Als de sensor in plaats daarvan complexere detectie-algoritmes kan uitvoeren, kunnen ontwikkelaars de bestaande werkwijzen blijven gebruiken voor het verminderen van het energieverbruik van het systeem via low-power gebruiksmodi en slaapstanden van de compressor. Tegelijkertijd moet deze intelligentere sensor ontwikkelaars een hoge mate van flexibiliteit bieden. Als er gewoon een paar specifieke algoritmes in sensors worden ingebouwd, is dat niet voldoende voor de nieuwe en betere productfuncties.

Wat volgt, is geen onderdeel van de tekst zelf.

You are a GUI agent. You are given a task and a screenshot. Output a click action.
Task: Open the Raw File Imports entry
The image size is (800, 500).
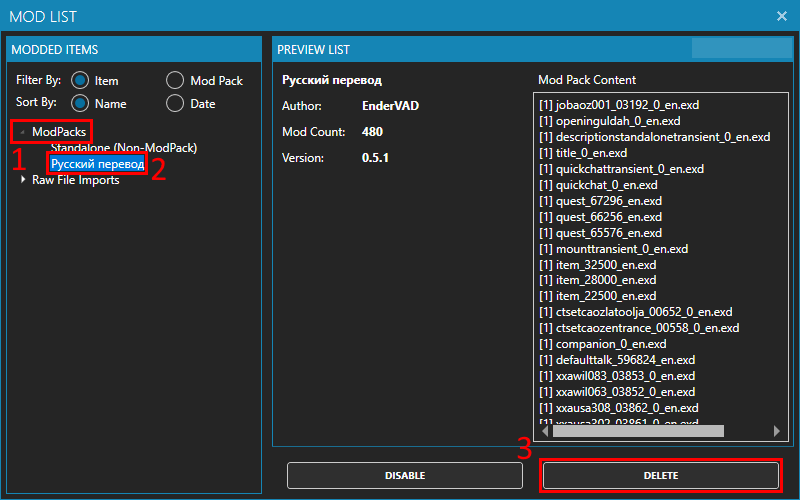[76, 180]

De inertiesensor LSM6DSOX iNEMO (LSM6DSOXTR) van STMicroelectronics bereikt die flexibiliteit met een combinatie van signaalverwerkingsfuncties en flexibele computationele mogelijkheden die in het apparaat worden ingebouwd.
Sensorarchitectuur
De LSM6DSOX iNEMO is een system-in-package (SiP) die micro-elektromechanische systeem- (MEMS) sensors, speciale signaalketens, filters en gespecialiseerde rekenmotoren combineert in een landrasterarraypakket (LGA) van slechts 2,5 x 3,0 x 0,83 millimeter (mm). Samen met de interne drieassige versnellingsmeter en drieassige digitale gyroscoop MEMS-sensors kan het apparaat worden geconfigureerd als sensorhub met de mogelijkheid om de werking van tot vier externe sensors apart te organiseren via speciale hubregisters.

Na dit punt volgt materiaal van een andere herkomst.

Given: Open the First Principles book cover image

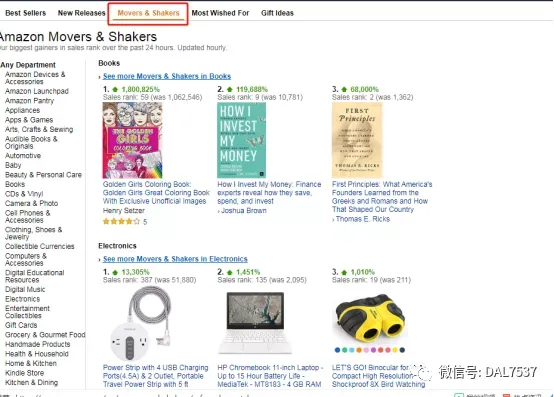Looking at the screenshot, I should 357,140.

De LSM6DSOX is gebaseerd op dezelfde architectuur als de eerdere LSM6DSO, van STMicroelectronics en biedt alle mogelijkheden en functies van dat eerdere apparaat (zie "IMU's: laat je host slapen met on-board machine learning"). Met de LSM6DSOX vult STMicroelectronics de eindigetoestandsautomaat (FSM, finit-state machine) die in het eerdere apparaat werd geboden echter aan met een machine learning (ML)-kern voor de classificatie van gegevenssets door middel van tot acht beslissingsbomen. Zelfs zonder de FSM- en ML-kernmogelijkheden in te schakelen, kunnen ontwikkelaars geavanceerde bewegingsdetectiemogelijkheden implementeren dankzij de geavanceerde signaalketens die worden gebruikt om gegevens van de MEMS-sensors voor te verwerken.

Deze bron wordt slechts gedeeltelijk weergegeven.